(SUPPLIED MATERIAL begins)

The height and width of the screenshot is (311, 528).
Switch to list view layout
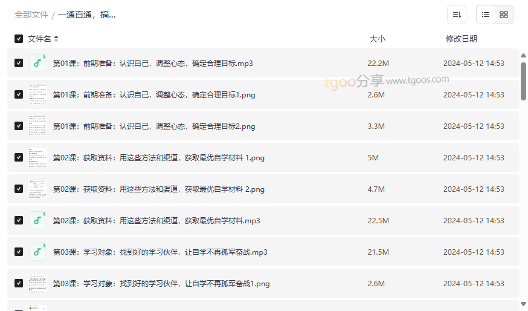pyautogui.click(x=486, y=15)
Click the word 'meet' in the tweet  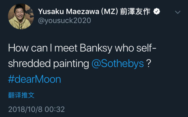pyautogui.click(x=66, y=48)
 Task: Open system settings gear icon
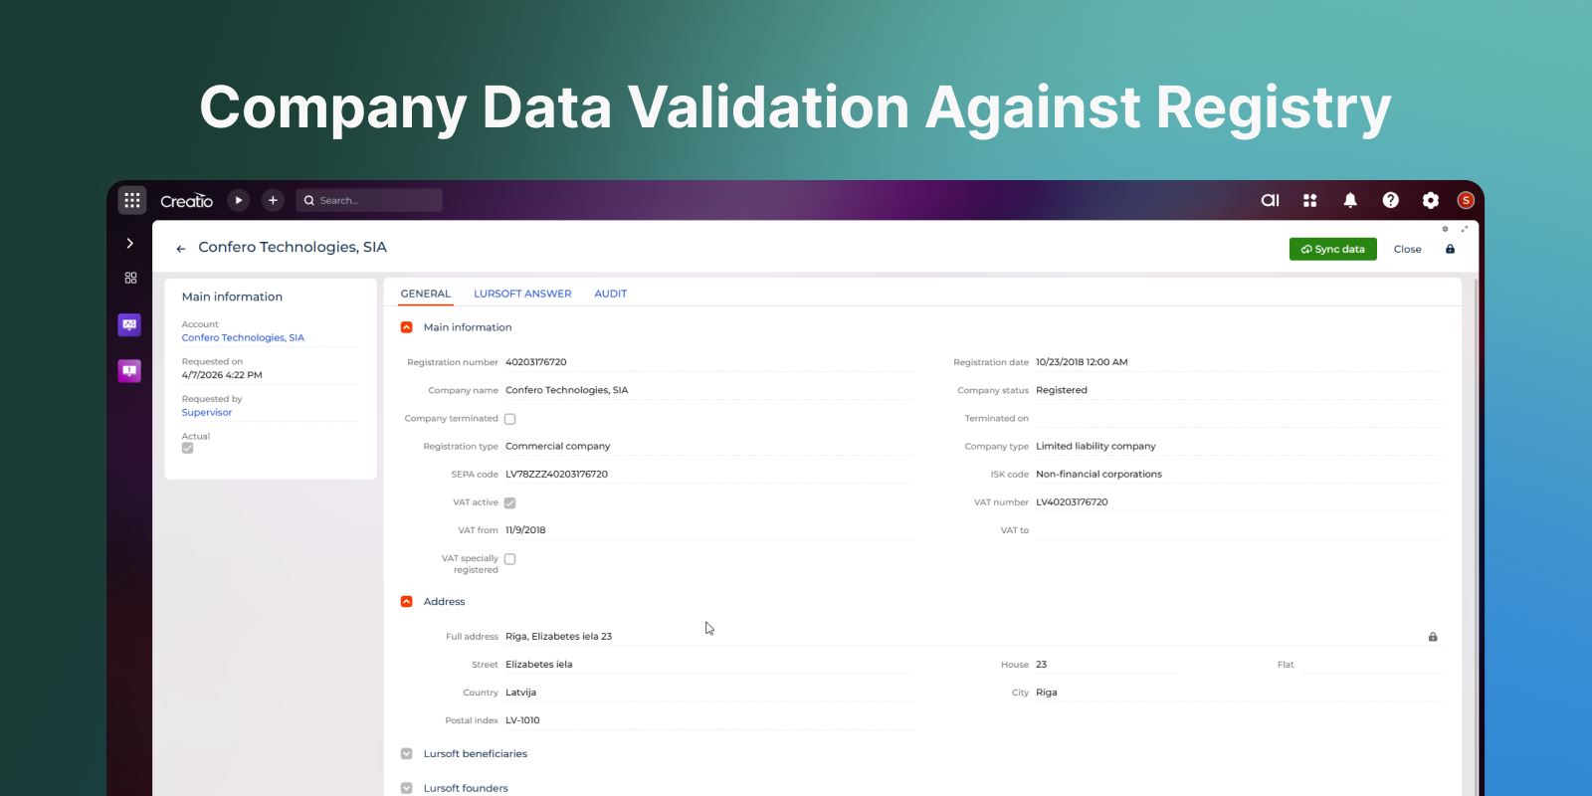pos(1430,200)
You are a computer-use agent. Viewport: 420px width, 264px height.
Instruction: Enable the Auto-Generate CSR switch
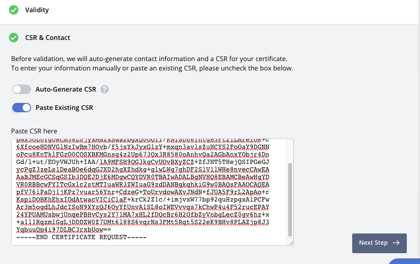click(x=22, y=89)
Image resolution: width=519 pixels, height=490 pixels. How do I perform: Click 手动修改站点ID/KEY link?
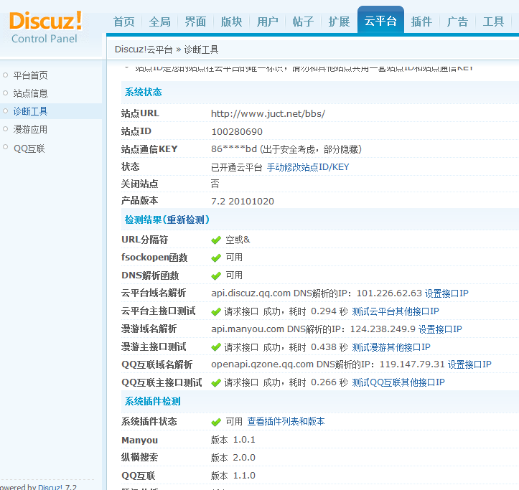coord(308,167)
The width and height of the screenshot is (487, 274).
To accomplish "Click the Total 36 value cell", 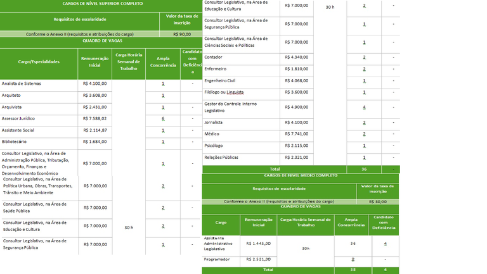I will [364, 169].
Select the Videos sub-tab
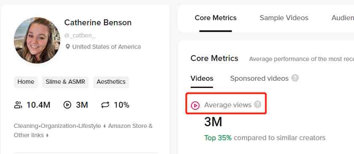The height and width of the screenshot is (154, 354). pos(202,78)
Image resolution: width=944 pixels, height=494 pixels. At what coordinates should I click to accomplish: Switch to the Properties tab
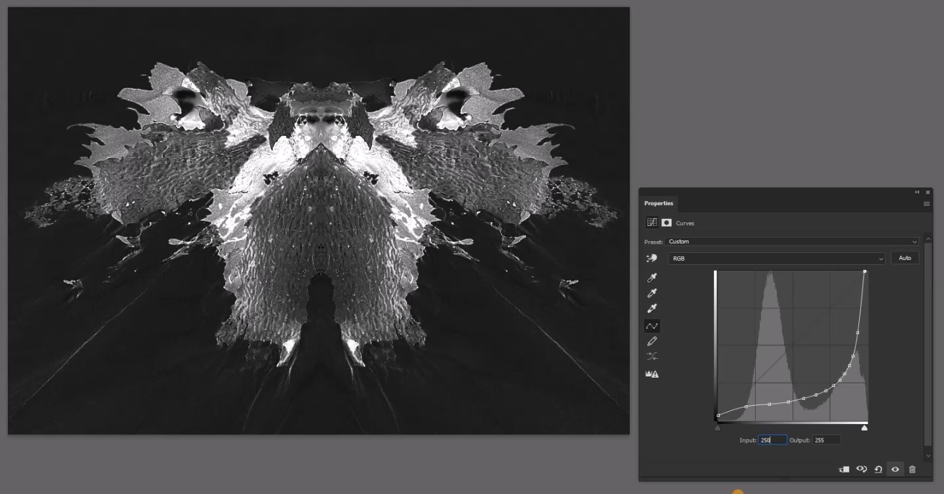pos(659,203)
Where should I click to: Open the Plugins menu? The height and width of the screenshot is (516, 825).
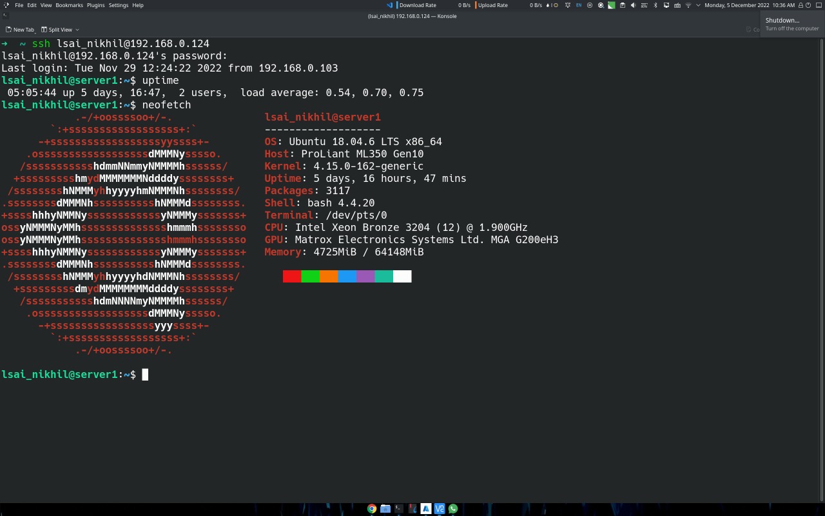(x=95, y=5)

(SUPPLIED MATERIAL ends)

### REQUIRED ACTION:
This task calls for the lines from the line holding "Select the Videos sub-tab" through the last line above, restated word for word with both ends included and the pictures dropped.

### OUTPUT:
Select the Videos sub-tab
The height and width of the screenshot is (154, 354). pos(202,78)
Image resolution: width=944 pixels, height=494 pixels. At what coordinates should I click to accomplish: Switch to the Properties tab
pos(659,203)
Where should I click to: Open the Plugins menu? The height and width of the screenshot is (516, 825).
(x=95, y=5)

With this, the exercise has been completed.